New registry services (Jisuk,Carlos,Marc - please note)
Marc Schneiders
marc at SCHNEIDERS.ORG
Sat Nov 8 22:00:37 CET 2003
On Sat, 8 Nov 2003, at 22:17 [=GMT+0900], Chun Eung Hwi wrote:
> I think your observation is itself very valuable and interesting.
> But I want to be more practical. Regardless of whatever your thinking is,
> now, our constituency should face the new PDP regarding "new registry
> service". And it has something to do with how to regulate any kind of
> value added or value destructive or value changing services in registry as
> well as registrar. For me, it is somewhat unclear why such a different
> classification would be so important at this moment. Because I think such
> observations could be very diverse and maybe controversial depending on
> viewpoints.
I am sorry if my remarks sounded as theoretical. I was of a very
practical mind, I thought myself. How can we talk about something, if
we don't know what it is? To make it worse: I think ICANN staff does
know what it has in mind. It would be most helpful, if we knew too.
> As you asked, I am also wondering how many and what kind of such services
> could be available. Then, I think many unexpected possible services could
> be available as we looked at such examples like WLS and wildcard services.
Verisign called sitefinder a new service. It is not a new service, it
is changing the behaviour of an old servive. WLS is a new service. It
went through a process within ICANN.
> As Technical Advisory Committee pointed out, there are several best
> practices and tacit promises regardless of standards in DNS. Therefore,
> there must be many other possible additional services available although
> we cannot guess it beforehand.
If you mean that registries cannot just change things like Verisign
did with Sitefinder, I agree with that. But then we should totally
reformulate the problem. It is not about new services after all then,
is it?
> Now, focus is not Verisign and their wildcard service but how ICANN will
> act in response to some future business actions of Registry/rars.
This is then mere theory. Please, give examples. Nobody introduces a
new law, or new rules, unless it is clear what they are attempting to
accomplish, in this case to avoid, counter, fight.
> In Carthage workshop on wildcard service, I felt that wild card service is
> not an easy challenge. Now, Technical Advisory Committee's official
> position is that they are still analyzing that. And one other problem is
> that at least 18 or more ccTLDs have already been using wildcard service.
> If necessary, the accusation of wildcard service and Versign should be
> separately raised and discussed. Anyway, in my thinking, Council
> discussion is not directly challenging Verisign but dealing with ICANN's
> reguation issue.
So the real question is:
Given the division of responisibilities between registries and
registrars (an unfortunate division grown from the need to break a
monopoly), what procedures should be in place to
monitor/approve/counter changes in their service behaviour of
registries?
And for the future: Should we not give up the registry/registrar
model? If there are 30, 60, 90 general, open TLDs, each run by a
registry/registrar, the market can, finally, decide. I think the
present problem is a child of this registry/registrar model to which
ICANN so far has adhered (even for small sTLDs like .museum).

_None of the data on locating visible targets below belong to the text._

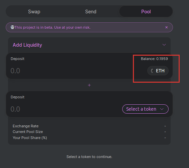Click the Add Liquidity heading
This screenshot has height=168, width=189.
coord(27,45)
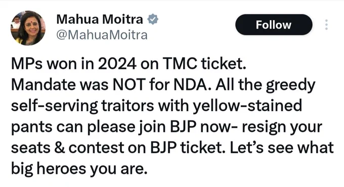
Task: Click the word "greedy" in the tweet
Action: [x=290, y=85]
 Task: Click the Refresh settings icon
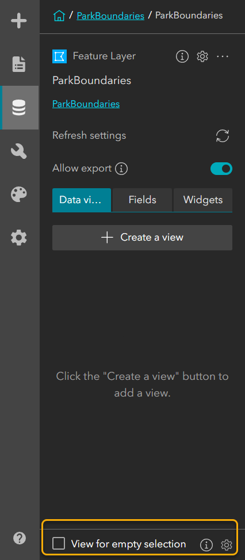click(x=223, y=136)
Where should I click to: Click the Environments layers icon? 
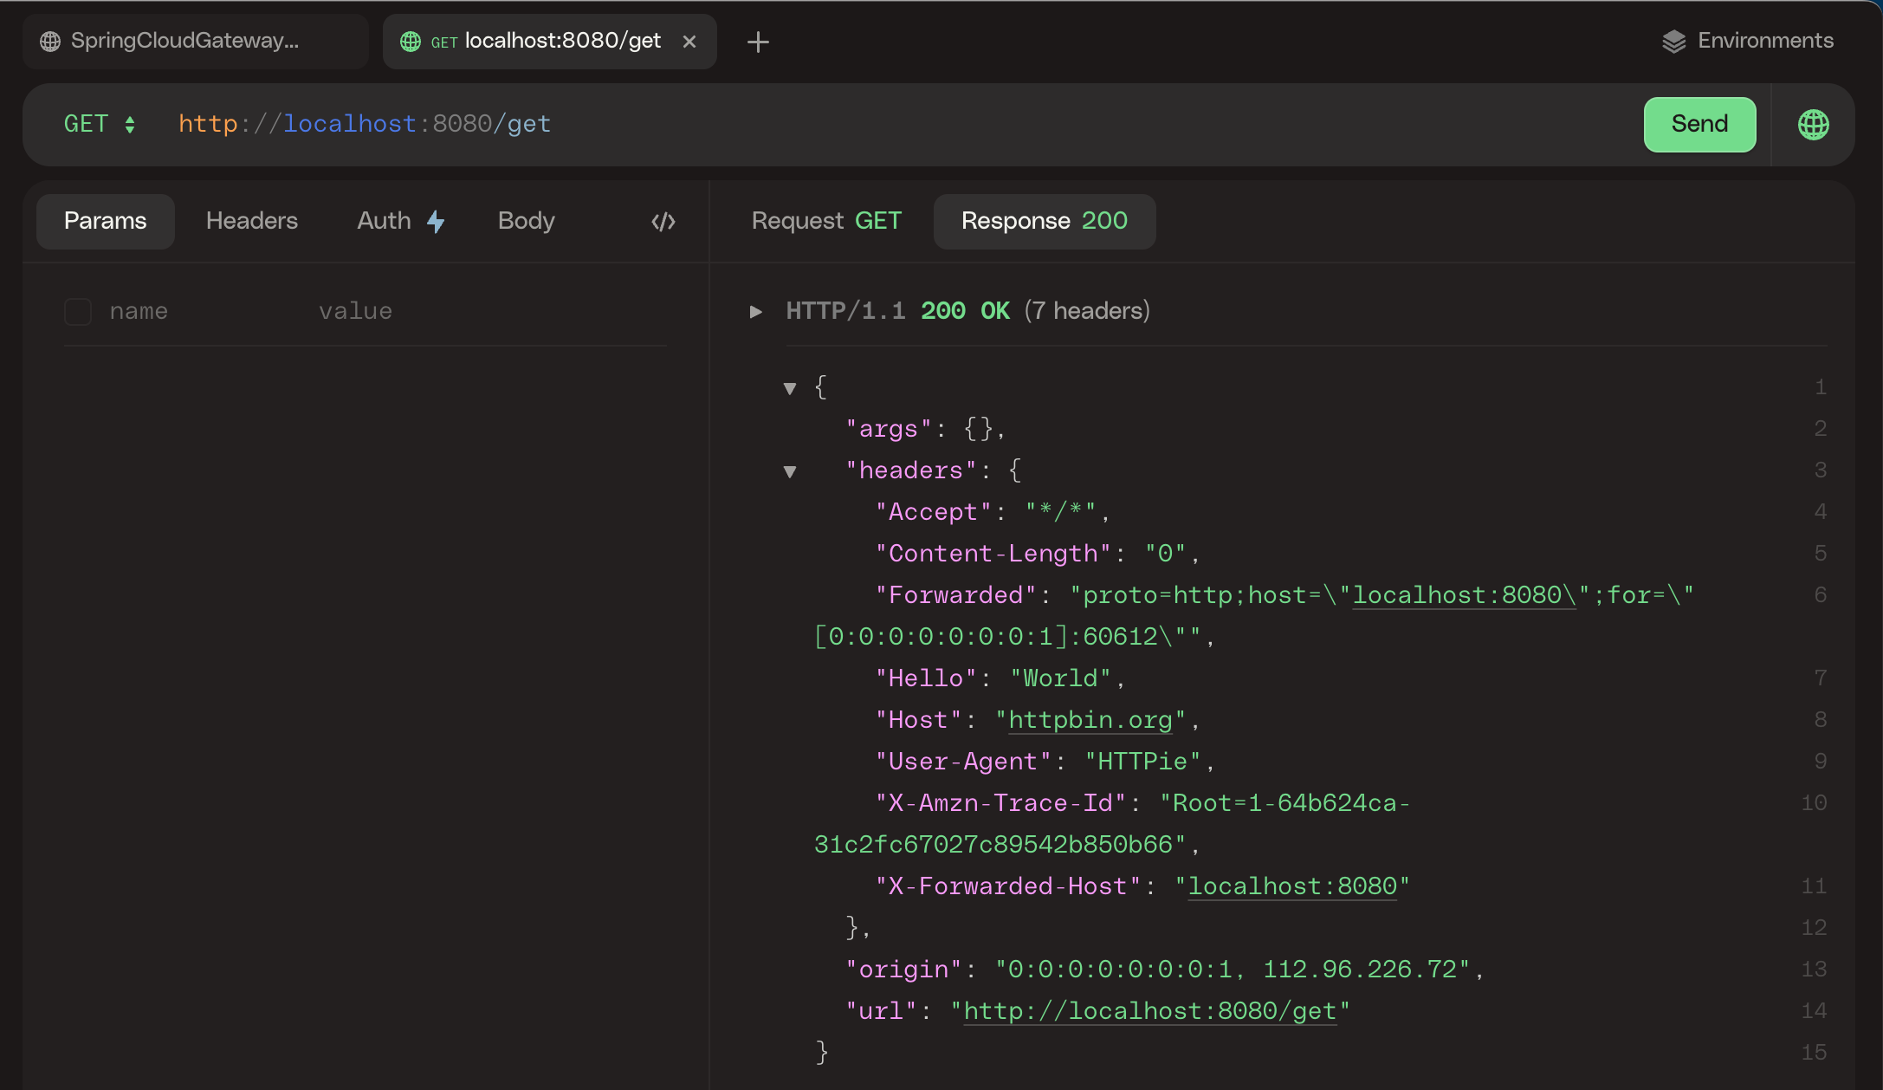(x=1673, y=42)
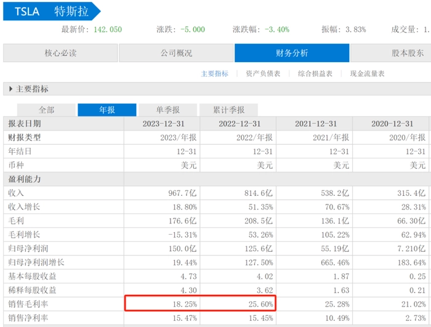431x327 pixels.
Task: Select the 全部 report filter
Action: (47, 110)
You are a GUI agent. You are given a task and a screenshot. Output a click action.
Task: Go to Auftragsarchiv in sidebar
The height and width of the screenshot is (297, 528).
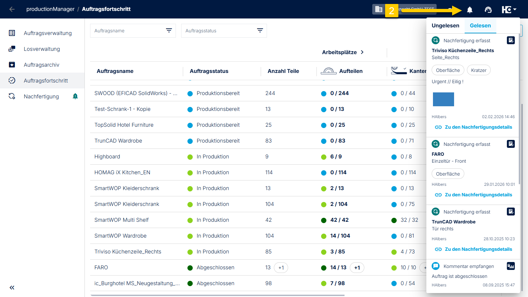pyautogui.click(x=42, y=65)
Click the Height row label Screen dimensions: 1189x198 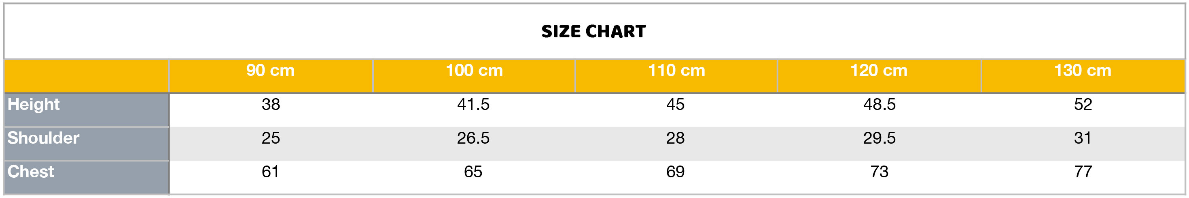coord(34,105)
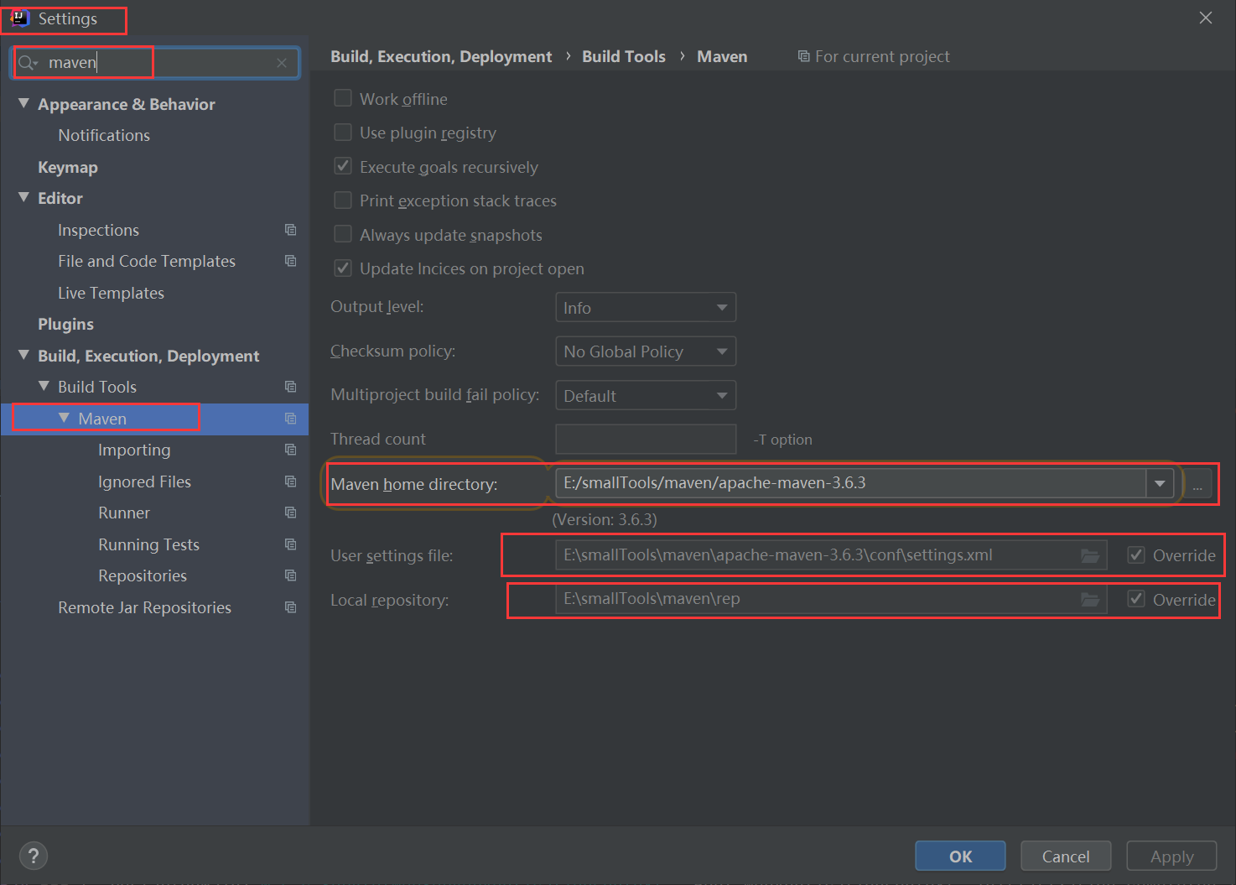The width and height of the screenshot is (1236, 885).
Task: Collapse the Editor section in the sidebar
Action: click(23, 198)
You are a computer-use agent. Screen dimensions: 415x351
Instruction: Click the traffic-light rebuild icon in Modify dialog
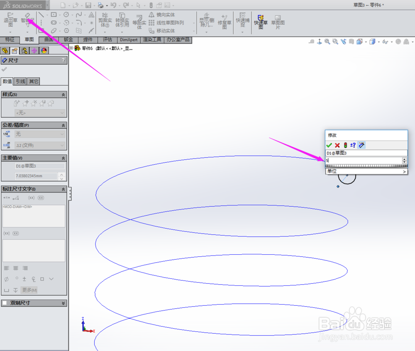pyautogui.click(x=345, y=145)
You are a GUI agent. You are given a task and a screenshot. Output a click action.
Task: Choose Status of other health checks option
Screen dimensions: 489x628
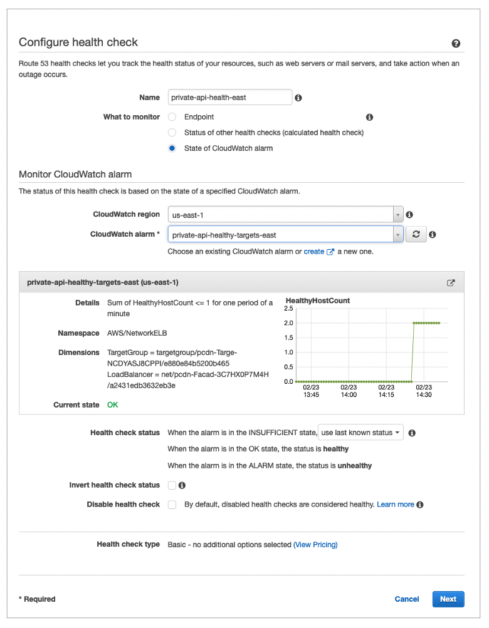[x=172, y=132]
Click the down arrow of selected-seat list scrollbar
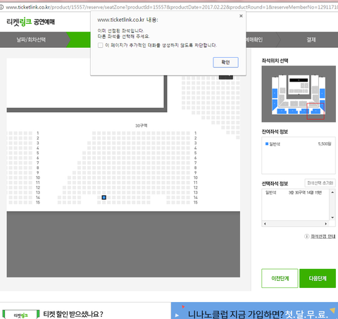This screenshot has width=338, height=319. (x=332, y=218)
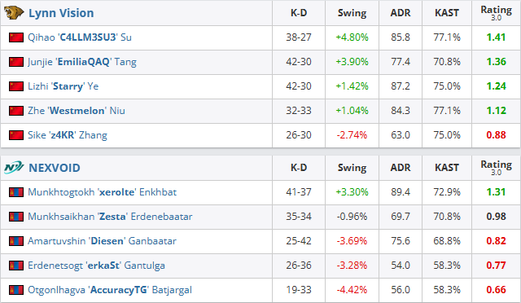Click the NEXVOID team logo icon
This screenshot has width=521, height=303.
(14, 167)
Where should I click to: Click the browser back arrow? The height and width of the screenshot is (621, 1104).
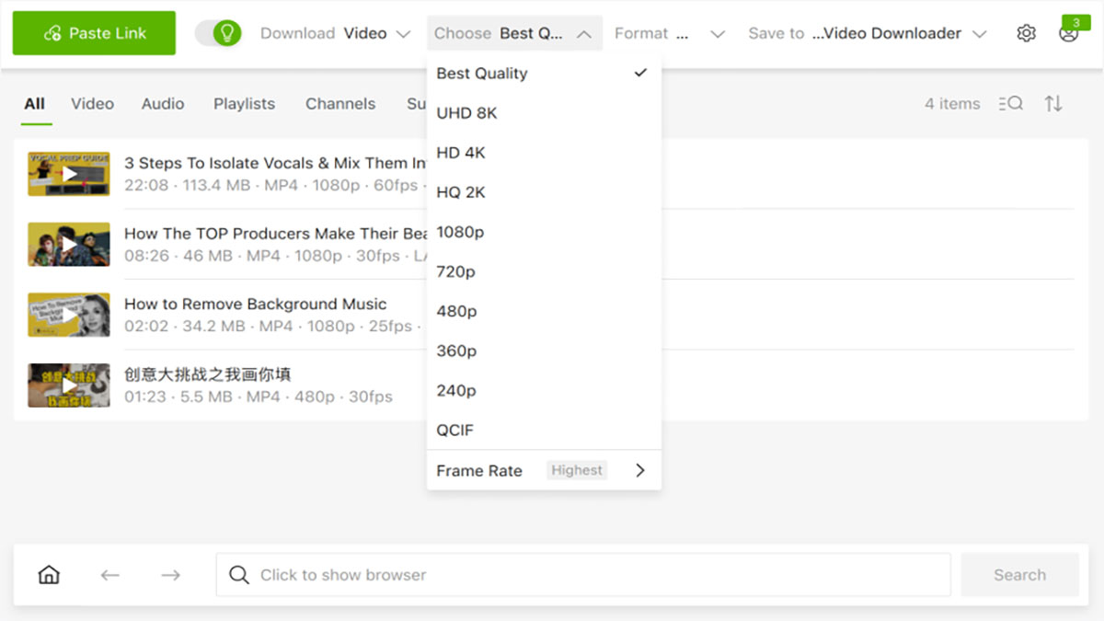click(110, 575)
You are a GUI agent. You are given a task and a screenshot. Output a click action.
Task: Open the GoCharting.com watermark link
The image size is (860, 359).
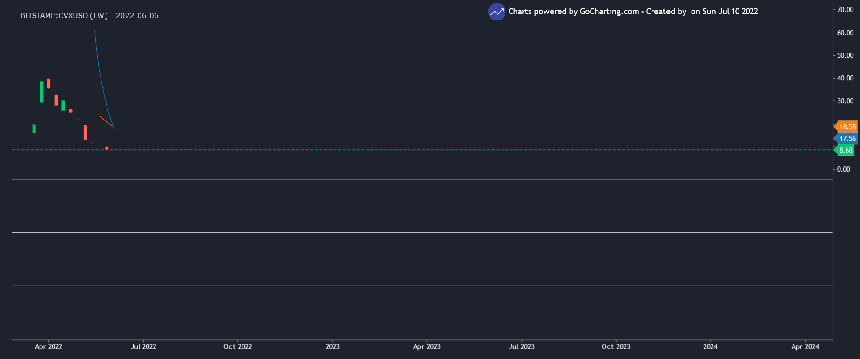coord(609,12)
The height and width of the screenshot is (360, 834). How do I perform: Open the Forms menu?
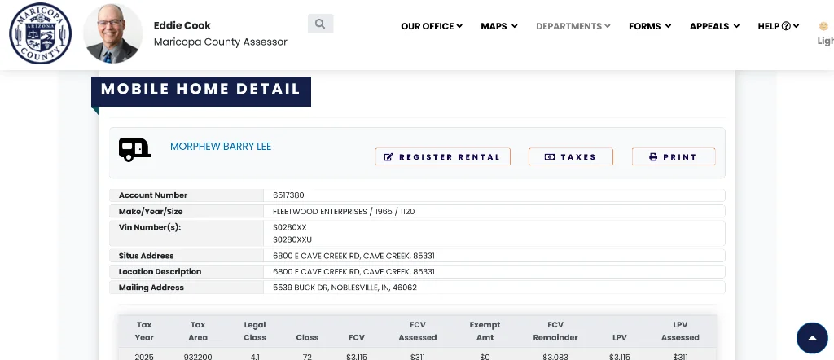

I make part of my living in a university by making researchers fill
out lots of forms about how much they publish, what trips they make,
and checking and controlling that. But I believe that it would be much
more productive to give each of these researchers the money, and see
after two or three years, whether they've come up with something that
is a success. Yes, I should be looking for another job. I am. But
that is not the point. The point is that you cannot stiffle the
internet by bureaucratic procedures like the ones that will surely
emanate from this PDP. It is no more than creating jobs @icann.